**YOUR INSTRUCTIONS**
Please copy each line of the data that includes the string "agent".

━━━━━ THE RECORDS ━━━━━

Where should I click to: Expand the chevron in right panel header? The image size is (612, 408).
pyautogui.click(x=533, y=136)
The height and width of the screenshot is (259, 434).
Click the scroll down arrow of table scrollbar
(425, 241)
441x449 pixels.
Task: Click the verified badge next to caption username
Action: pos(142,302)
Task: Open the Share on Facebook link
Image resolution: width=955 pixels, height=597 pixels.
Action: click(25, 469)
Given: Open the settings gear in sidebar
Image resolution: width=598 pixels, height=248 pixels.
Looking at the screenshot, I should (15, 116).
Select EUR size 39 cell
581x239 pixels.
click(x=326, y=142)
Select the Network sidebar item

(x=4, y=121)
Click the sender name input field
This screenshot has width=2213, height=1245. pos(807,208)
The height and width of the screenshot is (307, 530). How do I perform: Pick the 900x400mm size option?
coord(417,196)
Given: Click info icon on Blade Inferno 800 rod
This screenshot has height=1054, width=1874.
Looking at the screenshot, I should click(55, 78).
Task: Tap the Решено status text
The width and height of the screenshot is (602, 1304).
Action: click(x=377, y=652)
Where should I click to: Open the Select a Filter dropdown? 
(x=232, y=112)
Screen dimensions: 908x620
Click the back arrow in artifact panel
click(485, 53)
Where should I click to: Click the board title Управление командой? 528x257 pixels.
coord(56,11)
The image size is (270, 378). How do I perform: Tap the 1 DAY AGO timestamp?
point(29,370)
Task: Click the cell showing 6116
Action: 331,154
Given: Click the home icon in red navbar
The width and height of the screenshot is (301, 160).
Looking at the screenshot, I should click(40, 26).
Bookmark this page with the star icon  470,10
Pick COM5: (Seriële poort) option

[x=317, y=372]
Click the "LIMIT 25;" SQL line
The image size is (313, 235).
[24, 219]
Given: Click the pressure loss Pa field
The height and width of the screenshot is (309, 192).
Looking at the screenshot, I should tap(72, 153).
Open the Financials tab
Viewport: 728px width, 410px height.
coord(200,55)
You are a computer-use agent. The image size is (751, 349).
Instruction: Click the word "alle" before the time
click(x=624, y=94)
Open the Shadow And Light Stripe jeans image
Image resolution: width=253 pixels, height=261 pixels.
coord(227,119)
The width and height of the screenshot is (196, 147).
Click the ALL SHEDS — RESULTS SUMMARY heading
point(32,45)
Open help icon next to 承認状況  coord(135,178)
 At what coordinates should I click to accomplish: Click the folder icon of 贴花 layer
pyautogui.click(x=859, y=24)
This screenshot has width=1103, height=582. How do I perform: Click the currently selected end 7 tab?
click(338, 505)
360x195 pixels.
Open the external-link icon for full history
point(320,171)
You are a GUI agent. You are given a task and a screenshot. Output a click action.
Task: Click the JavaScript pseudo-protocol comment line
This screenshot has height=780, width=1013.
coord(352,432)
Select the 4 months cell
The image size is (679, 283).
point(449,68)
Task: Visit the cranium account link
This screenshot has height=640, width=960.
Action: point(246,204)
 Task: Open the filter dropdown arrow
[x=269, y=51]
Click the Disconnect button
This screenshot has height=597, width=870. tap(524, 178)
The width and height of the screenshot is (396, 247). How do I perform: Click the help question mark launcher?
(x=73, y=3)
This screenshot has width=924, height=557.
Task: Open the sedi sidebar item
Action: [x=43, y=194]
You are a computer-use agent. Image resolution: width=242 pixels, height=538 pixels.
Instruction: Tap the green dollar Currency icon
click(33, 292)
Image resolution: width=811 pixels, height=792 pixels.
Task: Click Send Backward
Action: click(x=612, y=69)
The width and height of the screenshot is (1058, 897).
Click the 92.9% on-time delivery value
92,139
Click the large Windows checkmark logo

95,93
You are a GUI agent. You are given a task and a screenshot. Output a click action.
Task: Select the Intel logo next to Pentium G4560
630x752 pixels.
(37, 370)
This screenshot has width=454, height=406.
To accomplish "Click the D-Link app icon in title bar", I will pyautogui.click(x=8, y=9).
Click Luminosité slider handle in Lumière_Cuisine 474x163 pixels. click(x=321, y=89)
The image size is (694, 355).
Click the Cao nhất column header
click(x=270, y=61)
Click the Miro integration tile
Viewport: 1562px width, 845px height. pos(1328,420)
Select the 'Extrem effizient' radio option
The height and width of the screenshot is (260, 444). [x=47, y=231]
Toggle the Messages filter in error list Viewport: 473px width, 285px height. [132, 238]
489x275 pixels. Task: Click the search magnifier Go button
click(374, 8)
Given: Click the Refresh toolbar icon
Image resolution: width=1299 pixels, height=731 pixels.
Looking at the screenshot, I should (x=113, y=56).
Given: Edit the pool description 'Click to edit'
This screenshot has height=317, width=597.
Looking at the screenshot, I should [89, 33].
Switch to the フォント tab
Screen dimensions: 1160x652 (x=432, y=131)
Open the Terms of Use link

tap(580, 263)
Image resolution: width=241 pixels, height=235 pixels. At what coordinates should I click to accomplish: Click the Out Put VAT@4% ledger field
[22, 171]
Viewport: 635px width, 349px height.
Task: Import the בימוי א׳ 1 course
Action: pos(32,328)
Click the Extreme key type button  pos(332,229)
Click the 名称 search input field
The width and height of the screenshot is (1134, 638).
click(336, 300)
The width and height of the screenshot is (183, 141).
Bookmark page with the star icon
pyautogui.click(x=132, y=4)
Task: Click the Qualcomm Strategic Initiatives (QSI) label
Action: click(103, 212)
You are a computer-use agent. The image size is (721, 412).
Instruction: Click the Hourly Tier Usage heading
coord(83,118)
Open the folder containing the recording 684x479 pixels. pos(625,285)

━━━━━

**SOLUTION BELOW**
You are a computer-use agent. The image size is (751, 349).
You are a GUI agent. You are given a task and a screenshot. Output a click action.
You are a computer-use agent. Image resolution: width=242 pixels, height=538 pixels.
You are a GUI agent. You are given a task and a screenshot. Output a click action.
You are a computer-use agent. The image size is (721, 412).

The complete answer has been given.